Cooking gas followed the same trajectory: from roughly ₦200 per kilogram to over ₦1,500 at its peak, now marginally lower but still beyond the reach of many households.

What was once basic domestic energy has become a luxury.

The late President Muhammadu Buhari
The late President Muhammadu Buhari

Food prices tell an even harsher story.

A bag of rice that sold for ₦8,000 now fluctuates between ₦52,000 and ₦60,000 after peaking above ₦100,000.

Beans, a staple protein, climbed from ₦20,000–₦25,000 to nearly ₦200,000, settling today around ₦120,000–₦140,000.

Hunger, once a policy failure, has become socially normalised.

Greater Cost of Survival

Even the smallest indicators of daily life reflect economic stress. A 50cl soft drink that cost ₦100 now sells for up to ₦550.

A 5kg bag of semovita has tripled in price. These are not luxury items; they are markers of basic consumption.

Mobility, Education, and Opportunity

Domestic air travel, once accessible to the middle class, has become an elite privilege.

Local flight tickets that sold for under ₦50,000 now exceed ₦400,000.

Public universities, traditionally the ladder of social mobility, have quietly priced out the poor, with fees rising from around ₦40,000 to ₦200,000–₦300,000 or more.

Technology—essential for participation in modern life—has followed the same path. Feature phones have quadrupled in price.

Entry-level smartphones now cost six figures.

Flagship devices approach ₦2.5 million in a country where the minimum wage, even after rising from ₦18,000 to ₦70,000, barely covers food.

Wage increases without purchasing power are arithmetic, not progress.

Former President Goodluck Jonathan
Former President Goodluck Jonathan

Currency, Security, and the State

The naira’s collapse remains one of the starkest symbols of national decline—from roughly ₦160 to the dollar to nearly ₦1,500. Nigerians are told to be grateful it has not fallen further.

Meanwhile, insecurity has metastasised.

What was once largely confined to Boko Haram has expanded into ISWAP insurgency, nationwide banditry, and industrial-scale kidnapping.

The killing of senior military officers now passes with disturbing regularity, a sign not only of violence but of institutional fragility.

Even governance has taken on an almost surreal quality, with reports of federal appointments awarded to individuals long deceased—an apt metaphor for a system increasingly detached from accountability.

What Was Fixed?

So What Was Restored?

Economy?

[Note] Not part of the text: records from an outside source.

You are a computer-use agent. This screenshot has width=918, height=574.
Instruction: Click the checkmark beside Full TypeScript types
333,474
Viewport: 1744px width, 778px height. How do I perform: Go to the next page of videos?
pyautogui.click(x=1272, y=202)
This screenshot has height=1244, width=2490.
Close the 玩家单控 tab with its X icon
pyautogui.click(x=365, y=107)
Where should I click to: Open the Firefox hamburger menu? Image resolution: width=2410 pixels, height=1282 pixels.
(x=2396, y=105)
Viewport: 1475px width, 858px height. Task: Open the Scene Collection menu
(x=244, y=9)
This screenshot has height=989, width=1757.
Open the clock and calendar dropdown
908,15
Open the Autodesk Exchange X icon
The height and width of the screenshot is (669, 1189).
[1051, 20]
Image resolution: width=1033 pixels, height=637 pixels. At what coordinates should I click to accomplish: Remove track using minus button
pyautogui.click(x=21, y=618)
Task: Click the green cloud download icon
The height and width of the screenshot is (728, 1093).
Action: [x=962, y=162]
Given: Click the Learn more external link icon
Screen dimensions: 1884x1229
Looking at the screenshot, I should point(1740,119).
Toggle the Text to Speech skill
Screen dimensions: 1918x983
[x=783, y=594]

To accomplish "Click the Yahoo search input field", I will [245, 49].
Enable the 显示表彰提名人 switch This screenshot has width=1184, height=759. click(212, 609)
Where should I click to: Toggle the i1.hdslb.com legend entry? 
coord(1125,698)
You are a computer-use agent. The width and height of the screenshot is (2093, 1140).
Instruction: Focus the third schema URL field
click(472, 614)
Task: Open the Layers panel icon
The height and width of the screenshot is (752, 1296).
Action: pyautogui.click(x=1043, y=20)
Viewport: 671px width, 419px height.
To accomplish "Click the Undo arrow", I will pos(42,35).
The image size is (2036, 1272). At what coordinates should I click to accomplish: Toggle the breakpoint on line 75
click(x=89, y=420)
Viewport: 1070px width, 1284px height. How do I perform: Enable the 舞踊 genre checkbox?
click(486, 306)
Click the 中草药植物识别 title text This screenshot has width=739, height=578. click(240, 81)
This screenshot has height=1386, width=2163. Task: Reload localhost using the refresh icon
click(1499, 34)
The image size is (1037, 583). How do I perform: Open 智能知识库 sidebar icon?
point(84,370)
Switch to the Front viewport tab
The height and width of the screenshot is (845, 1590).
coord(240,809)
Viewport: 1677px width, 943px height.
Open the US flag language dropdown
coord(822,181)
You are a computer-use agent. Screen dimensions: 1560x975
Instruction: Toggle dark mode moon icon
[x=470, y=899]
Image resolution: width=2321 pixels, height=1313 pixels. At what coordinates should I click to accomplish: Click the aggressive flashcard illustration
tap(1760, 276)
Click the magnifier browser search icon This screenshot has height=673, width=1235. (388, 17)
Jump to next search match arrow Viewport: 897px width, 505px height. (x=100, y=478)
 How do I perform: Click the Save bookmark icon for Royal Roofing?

National dignity? Security? Education? Welfare? Infrastructure? National assets?

If the Jonathan administration “broke” Nigeria, the empirical record suggests the past decade has not repaired it.

Instead, Nigerians are asked to applaud partial reversals of crises that should never have occurred at such scale.

Decline is reframed as reform; survival is marketed as success.

This is not a defence of past failures, nor a denial of Jonathan-era shortcomings. It is a demand for intellectual honesty.

A government that inherits problems but deepens them cannot credibly claim restoration.

History is not written by slogans but by outcomes.

And judged by the cost of living, the value of the currency, the reach of insecurity, and the shrinking space for ordinary Nigerians to live with dignity, the record of the APC era demands far more scrutiny than applause.

The question remains unanswered: what, exactly, was fixed?